» **SET TASK**
Filter the listing below down to the lines that contain the string "left", copying each matching line in full. The match is case-sensitive.

Items stored from a collection:
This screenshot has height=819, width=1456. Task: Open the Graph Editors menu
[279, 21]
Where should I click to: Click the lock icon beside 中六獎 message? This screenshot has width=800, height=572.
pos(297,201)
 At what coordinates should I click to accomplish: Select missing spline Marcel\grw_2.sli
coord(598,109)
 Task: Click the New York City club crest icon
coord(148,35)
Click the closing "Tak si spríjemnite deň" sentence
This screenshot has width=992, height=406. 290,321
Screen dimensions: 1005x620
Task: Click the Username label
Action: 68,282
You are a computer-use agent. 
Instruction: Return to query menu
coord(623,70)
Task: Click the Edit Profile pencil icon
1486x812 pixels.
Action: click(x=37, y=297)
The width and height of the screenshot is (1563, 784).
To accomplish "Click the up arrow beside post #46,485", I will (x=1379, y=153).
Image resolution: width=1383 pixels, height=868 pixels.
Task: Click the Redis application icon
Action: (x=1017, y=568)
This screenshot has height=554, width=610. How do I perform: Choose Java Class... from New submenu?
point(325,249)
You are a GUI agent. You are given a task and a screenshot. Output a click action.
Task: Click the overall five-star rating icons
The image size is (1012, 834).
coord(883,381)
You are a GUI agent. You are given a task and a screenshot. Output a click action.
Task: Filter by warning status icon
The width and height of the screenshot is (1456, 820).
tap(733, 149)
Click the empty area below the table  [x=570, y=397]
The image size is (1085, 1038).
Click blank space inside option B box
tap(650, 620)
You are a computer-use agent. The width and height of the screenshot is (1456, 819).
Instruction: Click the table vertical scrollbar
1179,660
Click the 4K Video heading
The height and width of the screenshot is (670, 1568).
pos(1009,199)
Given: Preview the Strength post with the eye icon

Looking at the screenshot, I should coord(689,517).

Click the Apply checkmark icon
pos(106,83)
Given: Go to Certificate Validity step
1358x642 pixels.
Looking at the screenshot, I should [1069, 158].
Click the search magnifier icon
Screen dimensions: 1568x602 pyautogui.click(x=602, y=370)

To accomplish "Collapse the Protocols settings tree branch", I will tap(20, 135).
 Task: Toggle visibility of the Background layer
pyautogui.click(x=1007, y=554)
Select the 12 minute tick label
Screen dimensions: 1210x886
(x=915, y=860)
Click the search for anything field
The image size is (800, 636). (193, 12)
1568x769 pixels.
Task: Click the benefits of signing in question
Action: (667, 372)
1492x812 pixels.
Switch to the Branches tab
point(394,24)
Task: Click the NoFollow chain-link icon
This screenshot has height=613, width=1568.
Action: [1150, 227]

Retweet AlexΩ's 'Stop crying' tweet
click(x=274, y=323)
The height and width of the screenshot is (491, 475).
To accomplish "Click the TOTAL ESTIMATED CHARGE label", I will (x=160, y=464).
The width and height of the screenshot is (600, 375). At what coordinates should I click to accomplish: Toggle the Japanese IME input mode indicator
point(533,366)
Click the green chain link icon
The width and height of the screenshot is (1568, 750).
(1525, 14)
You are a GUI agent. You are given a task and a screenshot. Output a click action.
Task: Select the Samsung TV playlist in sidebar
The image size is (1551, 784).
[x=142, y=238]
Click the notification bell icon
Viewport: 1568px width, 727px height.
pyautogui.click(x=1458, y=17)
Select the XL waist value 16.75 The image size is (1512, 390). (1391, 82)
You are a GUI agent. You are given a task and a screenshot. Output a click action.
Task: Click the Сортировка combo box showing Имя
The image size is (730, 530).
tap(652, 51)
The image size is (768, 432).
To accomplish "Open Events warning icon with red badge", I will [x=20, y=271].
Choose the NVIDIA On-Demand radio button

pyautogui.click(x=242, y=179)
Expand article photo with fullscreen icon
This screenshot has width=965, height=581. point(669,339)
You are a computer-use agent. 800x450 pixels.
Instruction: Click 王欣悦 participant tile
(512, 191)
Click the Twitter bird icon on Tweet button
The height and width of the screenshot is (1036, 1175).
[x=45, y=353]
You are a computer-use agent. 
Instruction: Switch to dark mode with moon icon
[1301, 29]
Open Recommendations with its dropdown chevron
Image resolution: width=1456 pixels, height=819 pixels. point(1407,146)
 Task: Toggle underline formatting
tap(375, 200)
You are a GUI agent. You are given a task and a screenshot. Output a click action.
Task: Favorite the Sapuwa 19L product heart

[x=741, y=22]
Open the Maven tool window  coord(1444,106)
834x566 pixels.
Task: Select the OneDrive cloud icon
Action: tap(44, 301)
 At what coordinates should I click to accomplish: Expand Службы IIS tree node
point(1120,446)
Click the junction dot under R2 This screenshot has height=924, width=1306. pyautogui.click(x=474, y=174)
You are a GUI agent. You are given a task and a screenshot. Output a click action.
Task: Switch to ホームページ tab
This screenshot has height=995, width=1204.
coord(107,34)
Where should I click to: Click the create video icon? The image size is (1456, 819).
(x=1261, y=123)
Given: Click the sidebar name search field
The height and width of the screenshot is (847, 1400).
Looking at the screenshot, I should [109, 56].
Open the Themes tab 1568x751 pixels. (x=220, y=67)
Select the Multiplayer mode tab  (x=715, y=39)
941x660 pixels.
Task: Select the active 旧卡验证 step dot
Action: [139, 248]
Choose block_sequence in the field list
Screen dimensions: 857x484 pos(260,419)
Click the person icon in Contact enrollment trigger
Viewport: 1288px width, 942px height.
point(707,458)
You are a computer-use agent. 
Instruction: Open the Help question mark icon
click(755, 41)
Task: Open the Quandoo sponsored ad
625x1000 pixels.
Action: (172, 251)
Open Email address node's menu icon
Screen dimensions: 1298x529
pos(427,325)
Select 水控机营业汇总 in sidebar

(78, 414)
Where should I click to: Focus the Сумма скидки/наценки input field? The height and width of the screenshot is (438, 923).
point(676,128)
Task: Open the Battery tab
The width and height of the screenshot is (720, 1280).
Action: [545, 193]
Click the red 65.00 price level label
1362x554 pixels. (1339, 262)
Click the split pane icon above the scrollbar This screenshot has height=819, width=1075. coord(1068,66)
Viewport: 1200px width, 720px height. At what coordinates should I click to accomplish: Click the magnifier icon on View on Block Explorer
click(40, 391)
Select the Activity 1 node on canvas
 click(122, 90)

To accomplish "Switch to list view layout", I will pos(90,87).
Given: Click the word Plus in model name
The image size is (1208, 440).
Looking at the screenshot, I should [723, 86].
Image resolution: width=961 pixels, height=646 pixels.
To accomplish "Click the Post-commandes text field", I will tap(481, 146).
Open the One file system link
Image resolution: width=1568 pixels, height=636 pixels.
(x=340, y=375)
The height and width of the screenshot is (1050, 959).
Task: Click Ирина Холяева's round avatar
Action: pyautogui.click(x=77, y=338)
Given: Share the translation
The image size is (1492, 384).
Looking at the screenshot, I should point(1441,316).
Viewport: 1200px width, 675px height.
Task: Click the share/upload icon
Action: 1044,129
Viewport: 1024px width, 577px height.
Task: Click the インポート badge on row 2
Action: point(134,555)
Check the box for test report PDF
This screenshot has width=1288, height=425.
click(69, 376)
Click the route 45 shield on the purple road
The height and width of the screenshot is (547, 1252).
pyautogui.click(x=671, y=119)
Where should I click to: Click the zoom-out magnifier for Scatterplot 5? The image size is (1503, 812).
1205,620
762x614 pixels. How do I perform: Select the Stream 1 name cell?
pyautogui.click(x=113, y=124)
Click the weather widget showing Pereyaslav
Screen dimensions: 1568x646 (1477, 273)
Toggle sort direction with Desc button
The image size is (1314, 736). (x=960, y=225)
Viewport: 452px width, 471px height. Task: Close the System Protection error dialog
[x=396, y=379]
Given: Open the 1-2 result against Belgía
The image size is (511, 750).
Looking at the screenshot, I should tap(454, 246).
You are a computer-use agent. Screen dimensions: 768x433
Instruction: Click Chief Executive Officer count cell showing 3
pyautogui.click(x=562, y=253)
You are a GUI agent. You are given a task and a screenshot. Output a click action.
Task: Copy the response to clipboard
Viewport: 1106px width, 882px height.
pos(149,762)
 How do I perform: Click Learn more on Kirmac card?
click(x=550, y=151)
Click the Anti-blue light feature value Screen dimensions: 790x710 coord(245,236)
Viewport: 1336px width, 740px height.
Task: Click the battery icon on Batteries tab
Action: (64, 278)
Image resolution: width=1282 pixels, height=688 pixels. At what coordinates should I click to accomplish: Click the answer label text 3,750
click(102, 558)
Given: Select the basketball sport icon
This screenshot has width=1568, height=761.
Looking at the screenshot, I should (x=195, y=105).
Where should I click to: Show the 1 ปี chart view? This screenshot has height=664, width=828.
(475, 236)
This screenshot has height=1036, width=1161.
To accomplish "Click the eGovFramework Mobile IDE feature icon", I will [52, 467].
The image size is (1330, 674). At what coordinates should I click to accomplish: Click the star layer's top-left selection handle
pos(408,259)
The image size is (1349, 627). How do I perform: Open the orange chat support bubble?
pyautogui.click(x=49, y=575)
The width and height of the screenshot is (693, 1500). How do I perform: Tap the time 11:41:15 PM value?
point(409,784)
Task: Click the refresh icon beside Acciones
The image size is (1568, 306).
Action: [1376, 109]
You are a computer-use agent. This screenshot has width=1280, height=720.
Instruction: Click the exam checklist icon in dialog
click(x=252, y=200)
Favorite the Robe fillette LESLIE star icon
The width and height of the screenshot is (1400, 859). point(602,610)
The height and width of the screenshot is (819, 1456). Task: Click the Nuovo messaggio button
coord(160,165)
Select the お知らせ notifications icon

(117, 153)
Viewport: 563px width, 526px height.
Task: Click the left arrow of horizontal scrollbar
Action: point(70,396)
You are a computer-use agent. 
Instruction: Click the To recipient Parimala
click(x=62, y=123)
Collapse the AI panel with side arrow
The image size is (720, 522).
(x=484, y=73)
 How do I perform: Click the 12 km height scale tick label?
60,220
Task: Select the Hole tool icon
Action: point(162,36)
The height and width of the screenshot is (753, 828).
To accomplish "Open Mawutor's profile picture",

» **WRITTEN SOLUTION**
The image size is (1330, 674). At what coordinates should I click to accomplish: Click the star layer's top-left selection handle
Task: Click the left arrow of horizontal scrollbar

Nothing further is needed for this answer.